Pour affiner cette organisation, un travail sera mené avec les collectivités locales dans les semaines à venir. Il portera notamment sur l'aspect le plus original du dispositif : les activités périscolaires que le ministre a baptisées 2S2C pour "sport, santé, civisme et culture". Ce dispositif, mis en place avec les ministères de la Culture et des Sports, sera "à travailler commune par commune". Les acteurs associatifs du périscolaire, "qu'il faut remettre en selle", selon Jean-Michel Blanquer, y seront étroitement associés.

"S'il n'y a pas de savon, on n'ouvrira pas"

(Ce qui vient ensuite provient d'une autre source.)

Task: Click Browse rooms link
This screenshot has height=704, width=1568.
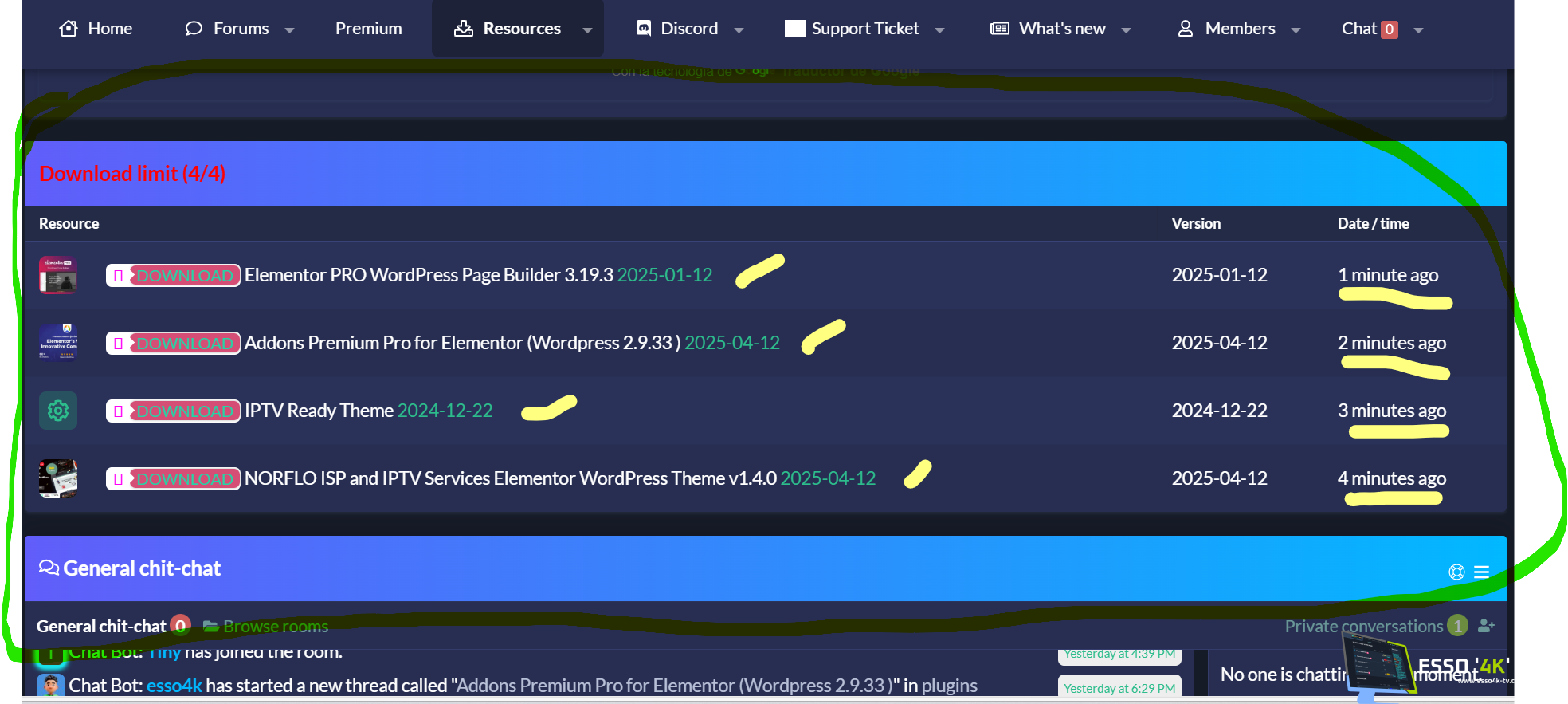Action: [275, 626]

Le second point de la doctrine concerne les conditions sanitaires. "Il y aura un protocole sanitaire écrit noir sur blanc", a martelé le ministre. Autre précision d'importance : il sera possible de maintenir le confinement dans certaines zones pour des raisons sanitaires.
Le protocole sanitaire, établi selon les recommandations des autorités de santé, pourra par exemple fixer les conditions de mise à disposition dans les établissements scolaires de savon, de gel hydroalcoolique, de points d'eau, voire de masques. "S'il n'y a pas de savon, on n'ouvrira pas", a extrapolé Jean-Michel Blanquer.
Le protocole sanitaire s'appliquera à l'ensemble de la vie scolaire : transports, internats, cantines. Prenant l'exemple de ces dernières, le ministre a redit son exigence : "Nous allons fixer des règles strictes et l'on pourra fermer la cantine si l'on ne parvient pas à les respecter." Il sera également possible d'imaginer une plus grande amplitude horaire dans les cantines, ou encore de proposer une simple sandwicherie.

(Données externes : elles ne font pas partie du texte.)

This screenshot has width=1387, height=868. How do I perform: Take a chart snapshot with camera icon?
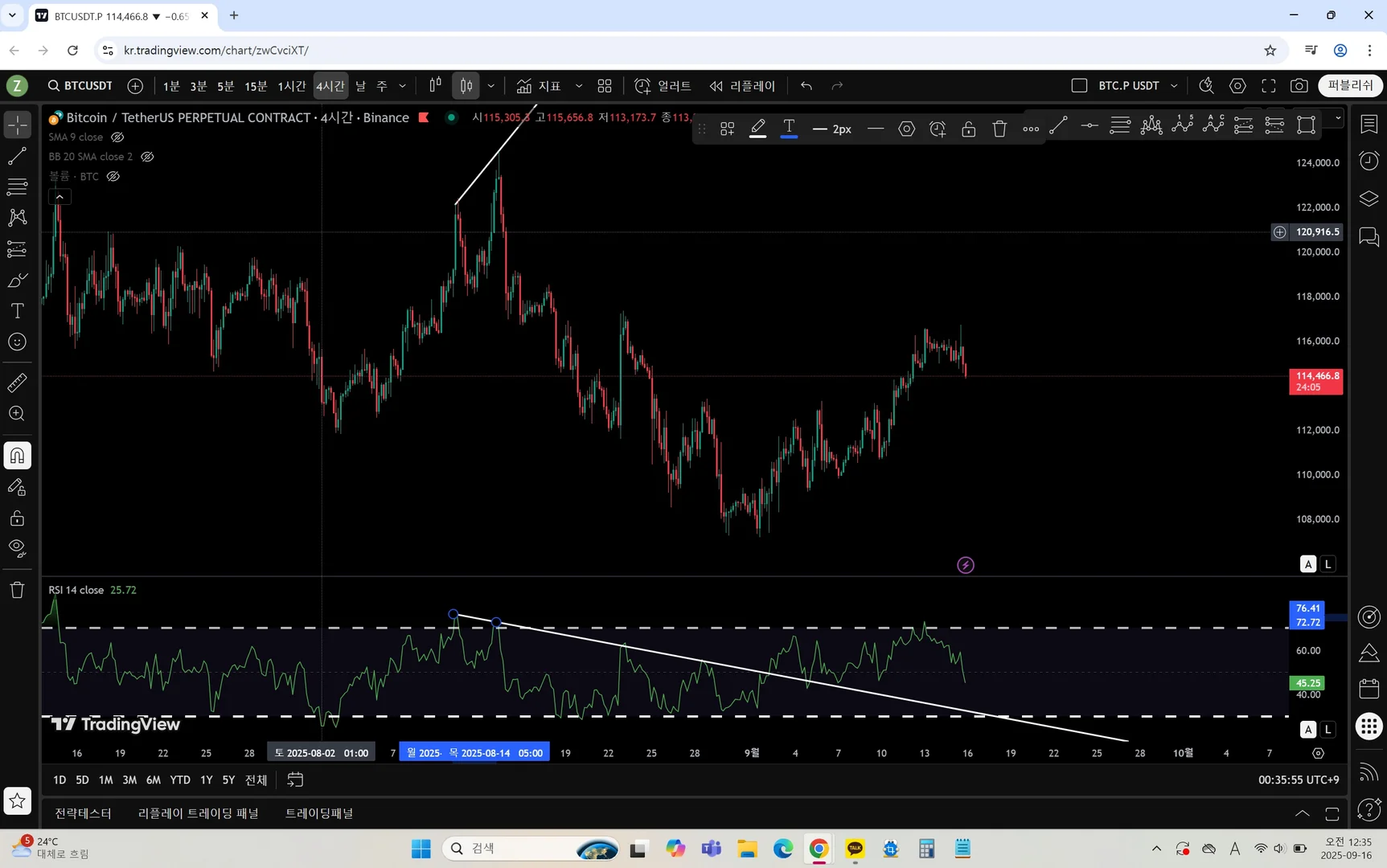pyautogui.click(x=1299, y=86)
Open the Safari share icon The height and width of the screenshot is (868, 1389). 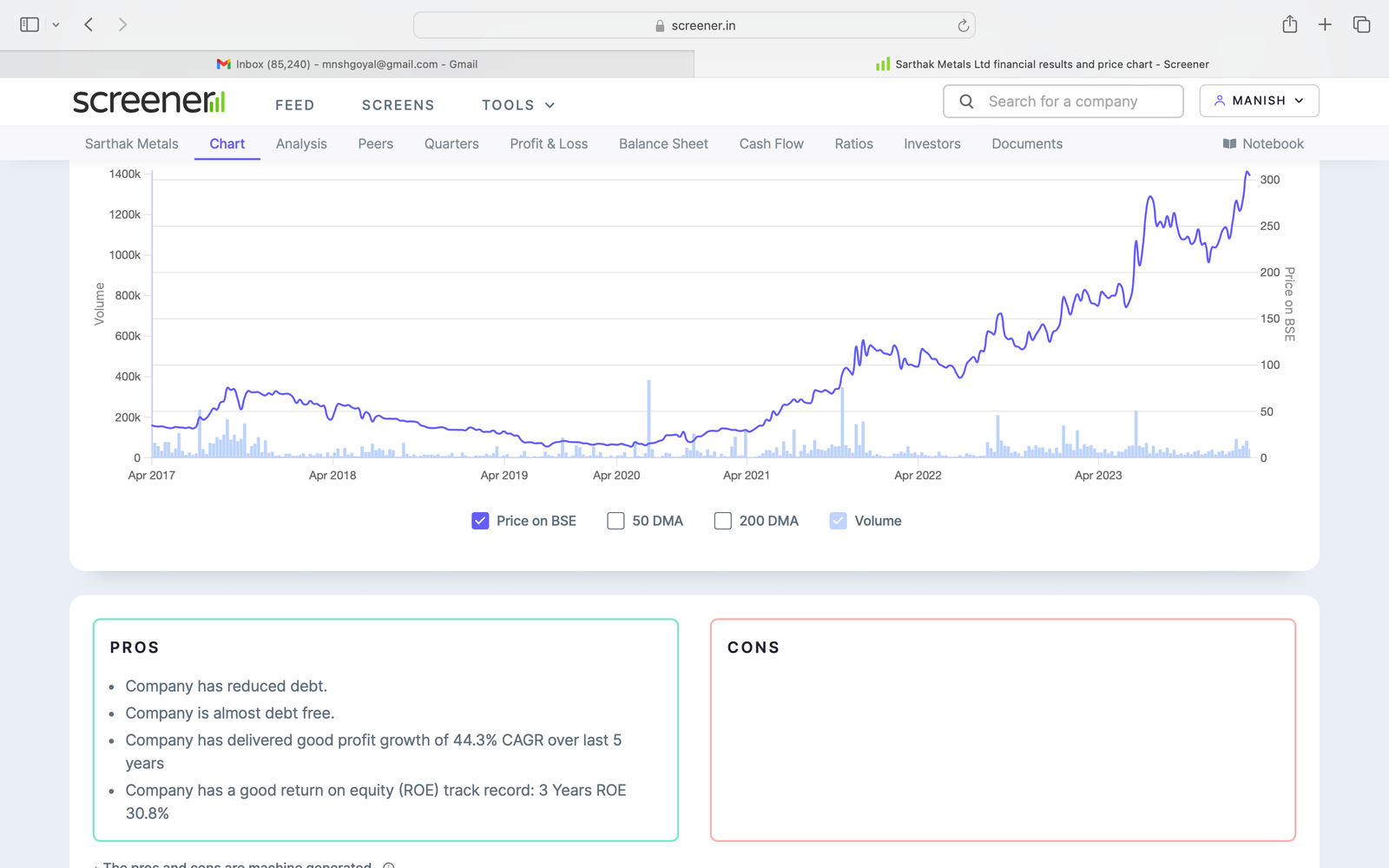(x=1289, y=25)
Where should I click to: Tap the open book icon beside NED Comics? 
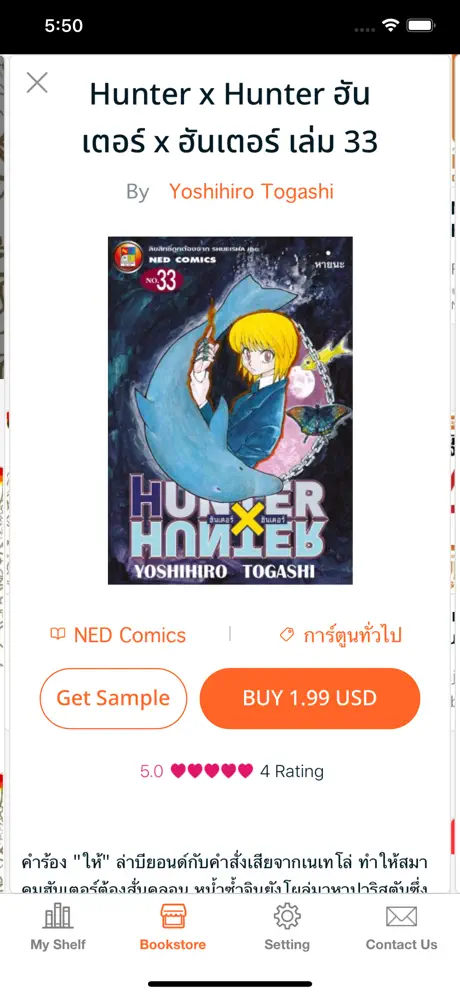coord(57,634)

Vers une pédagogie "innovante"

La doctrine pédagogique va, elle, s'appuyer sur la taille réduite des groupes d'élèves. À ce sujet, Jean-Michel Blanquer a répété à trois reprises durant son intervention que "ces temps peuvent présenter des innovations majeures en matière pédagogique".
Une priorité sera en outre donnée à certains publics. Ainsi, un travail personnalisé sera mené pour atteindre les "élèves perdus", les 4 à 5% de décrocheurs. Une attention particulière sera également portée à l'ensemble de REP et REP+. Enfin, les élèves porteurs d'un handicap feront l'objet d'un suivi appuyé.
Jean-Michel Blanquer a enfin précisé que le plan définitif du déconfinement en matière scolaire sera présenté par le Premier ministre à la fin du mois d'avril. Quant à l'information aux familles, elle arrivera en amont de la rentrée par le biais des acteurs de l'Éducation nationale.

Un plan Marshall pour le bâti scolaire

Interrogé par les députés sur la position de certains maires rétifs à rouvrir les écoles dès le 11 mai, le ministre de l'Éducation a affirmé qu'il travaillait avec l'AMF (voir les propositions de l'AMF dans notre article du jour) et toutes les associations d'élus : "Il n'y a pas de raison [pour un maire] de refuser l'ouverture d'une école. C'est par le dialogue que nous aiderons les maires à se mettre en conformité avec le protocole sanitaire."
Enfin, questionné sur le fait de savoir si les collectivités locales pouvaient s'attendre à bénéficier d'une dotation spéciale dans le cadre de la remise en marche du système éducatif, le ministre a précisé  qu'une réunion devait prochainement avoir lieu au ministère de la Cohésion des territoires avec les associations d'élus. "Cela doit être regardé à la lumière des enjeux", a commenté Jean-Michel Blanquer, avant d'élargir la réflexion sur l'avenir : "Je plaide à l'échelle européenne pour un plan Marshall du bâti scolaire." Il a ainsi ouvert la porte à un grand plan d'investissements qui pourrait notamment prendre en compte la dimension environnementale du bâti scolaire. Cette idée devrait se traduire "à court terme" par des réponses aux collectivités.